Task brief » Quote the rows word for word, from the line containing "This screenshot has" through the last of the rows. Leave the pictures out of your answer.

Input rows »
--- --- ---

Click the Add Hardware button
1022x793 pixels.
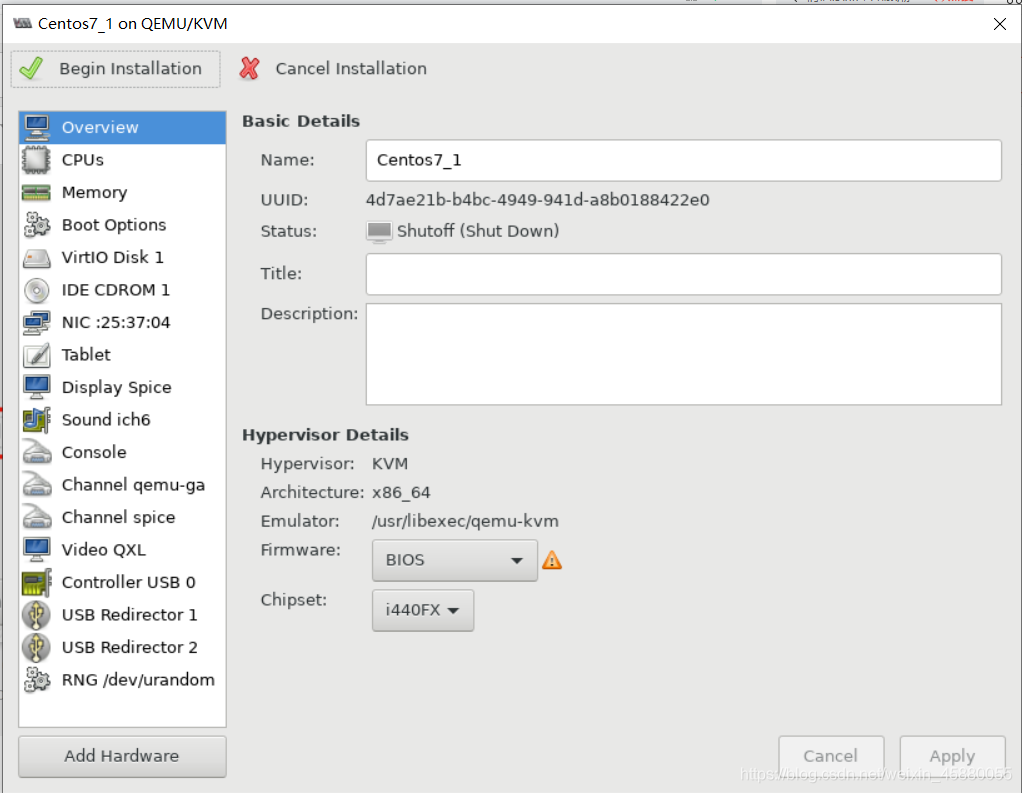click(122, 757)
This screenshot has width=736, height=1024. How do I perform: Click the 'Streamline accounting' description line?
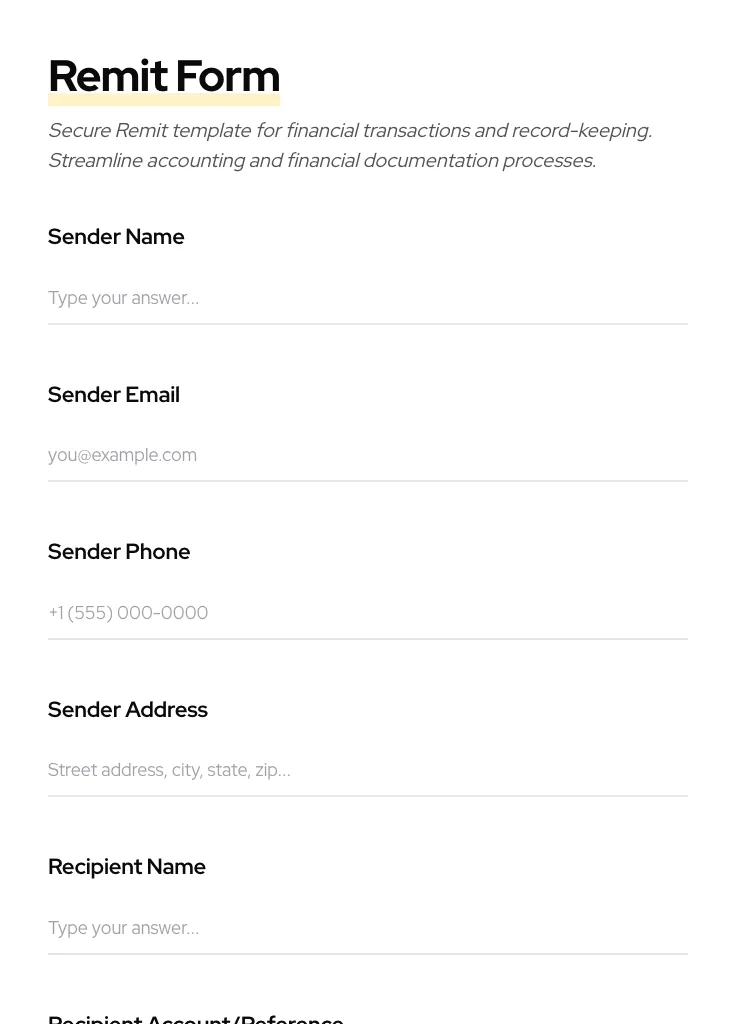tap(322, 161)
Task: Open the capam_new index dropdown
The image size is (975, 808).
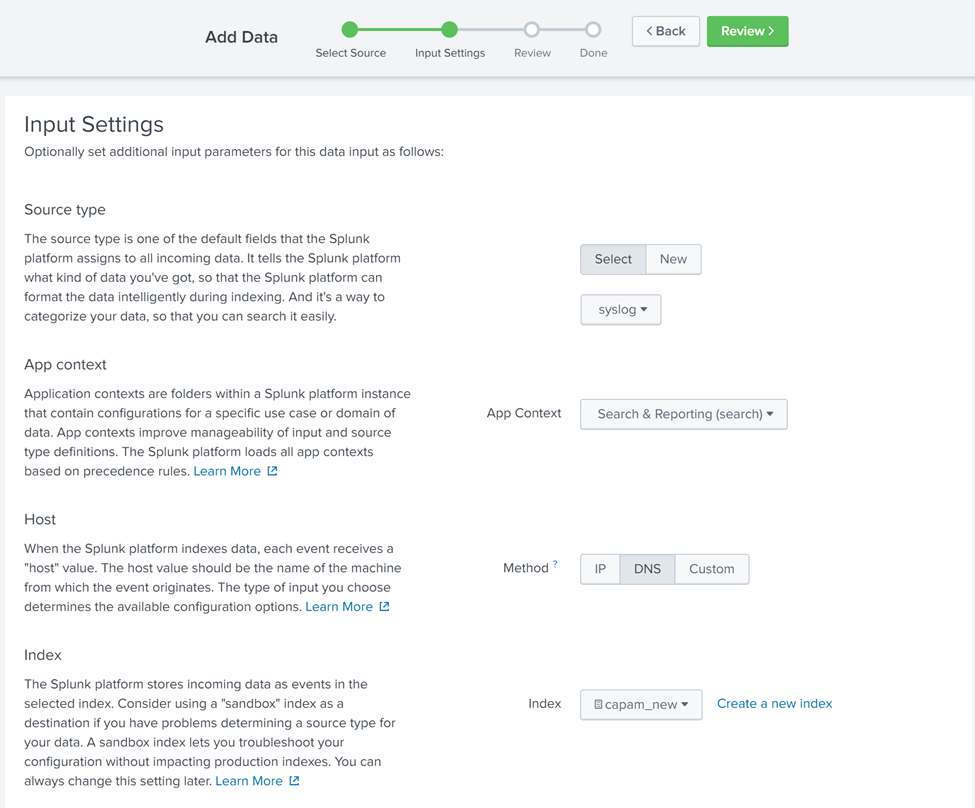Action: coord(641,705)
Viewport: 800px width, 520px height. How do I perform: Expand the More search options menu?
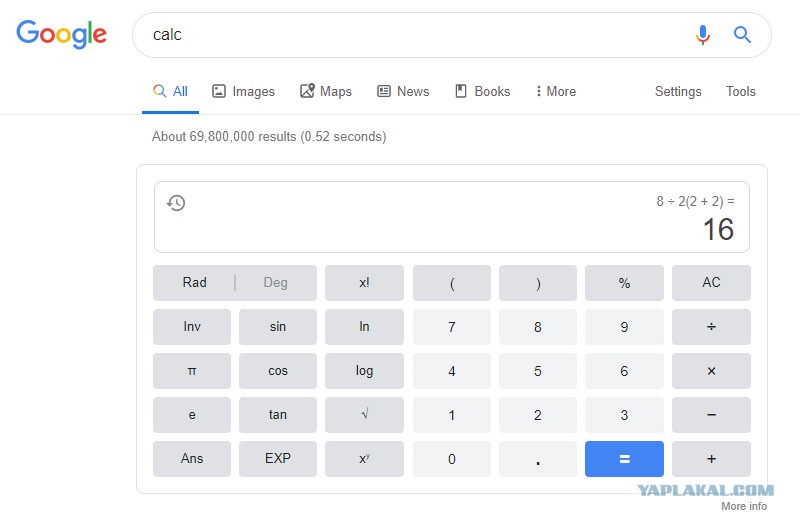(x=555, y=91)
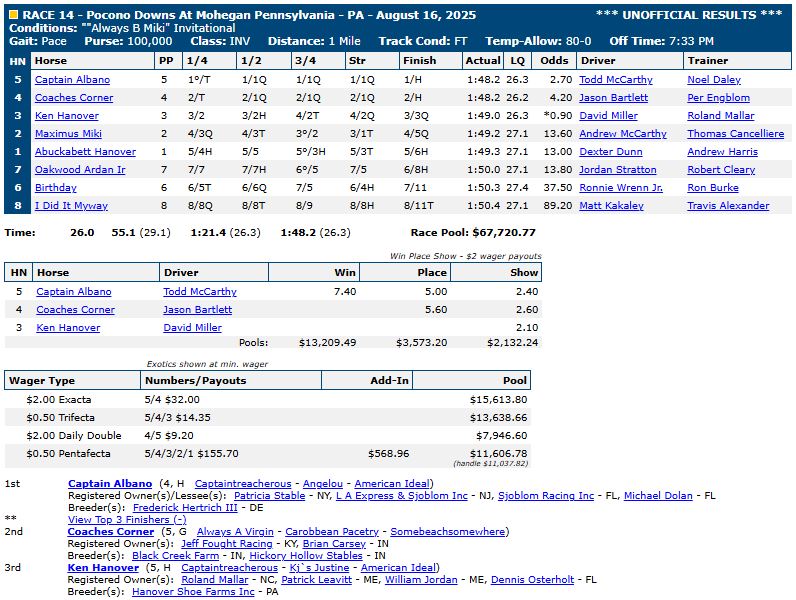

--- --- ---

Finished exercise »
This screenshot has width=736, height=1024. How do I perform: Click the 'Streamline accounting' description line?
tap(322, 161)
Task: Open the capam_new index dropdown
The image size is (975, 808).
Action: coord(641,705)
Viewport: 800px width, 520px height. How do I perform: Expand the More search options menu?
(x=555, y=91)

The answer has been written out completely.